A lakaina (λᾴκαινα, plural lakainai) is a specific form of pottery vessel.

The lakaina was a drinking vessel. It is a high, two-part cup with a very high added rim. Two horizontal handles are affixed to the lower part of the cylindrical bowl. The term is preserved through the Deipnosophistai by Athenaios. He explains the term is based on the shape's origin in Sparta, in the region of Laconia. Modern research supports this view. On average, the cups have a height of about 10 cm. Unlike in most parts of the rest of Greece, in Laconia the rather beaker-like lakaina was preferred to simpler and shallower cup types.
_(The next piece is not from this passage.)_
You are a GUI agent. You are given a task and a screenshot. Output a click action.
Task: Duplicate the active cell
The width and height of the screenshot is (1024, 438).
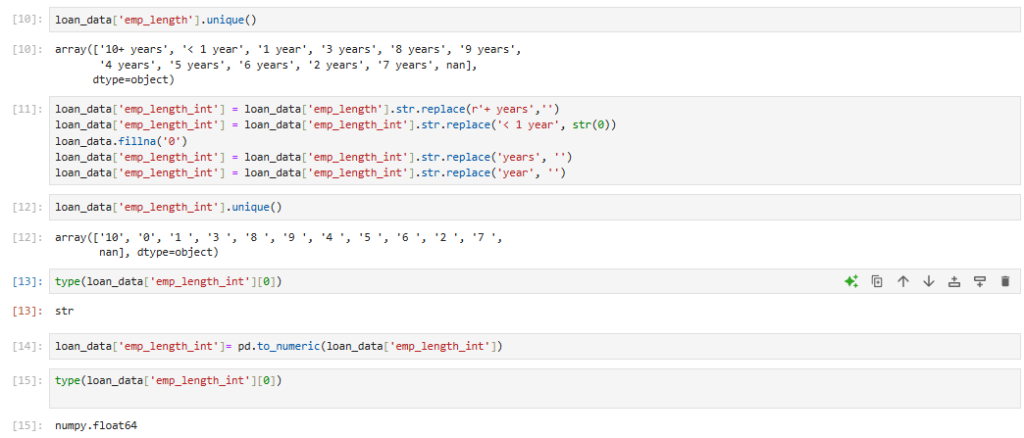[877, 282]
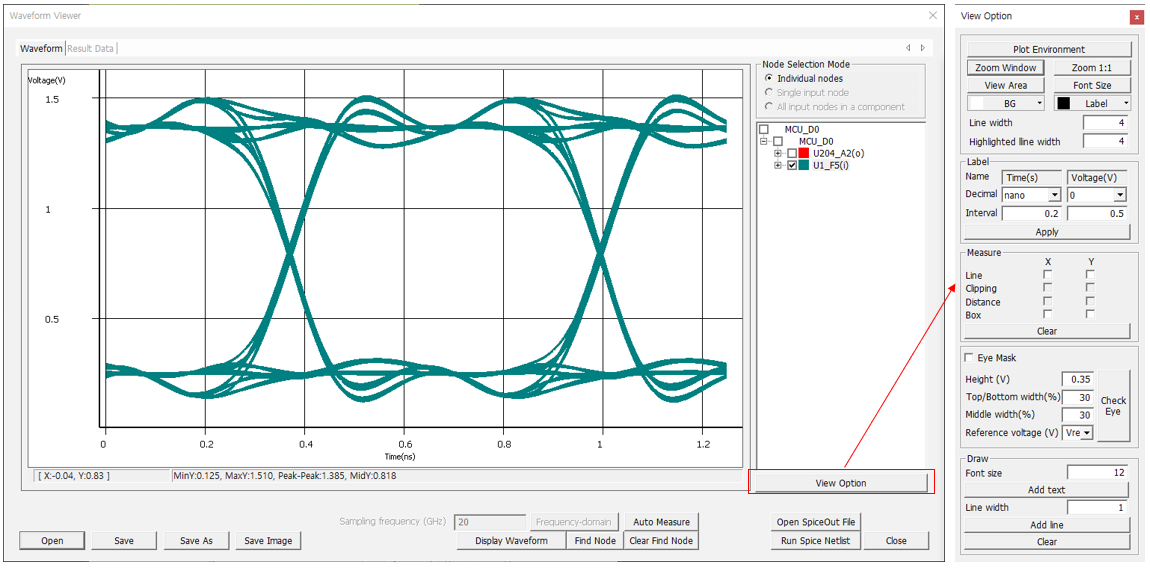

Such shallow cups were, however, produced in Sparta for export. Lakainai decorated by the Naucratis Painter and the Hunt Painter survive.

== Bibliography ==
- Thomas Mannack: Griechische Vasenmalerei. Eine Einführung. Theiss, Stuttgart 2002, ISBN 3-8062-1743-2.
- Wolfgang Schiering: Die griechischen Tongefässe. Gestalt, Bestimmung und Formenwandel. 2. edn. Mann, Berlin 1983, p. 148f. ISBN 3-7861-1325-4 (Gebr.-Mann-Studio-Reihe).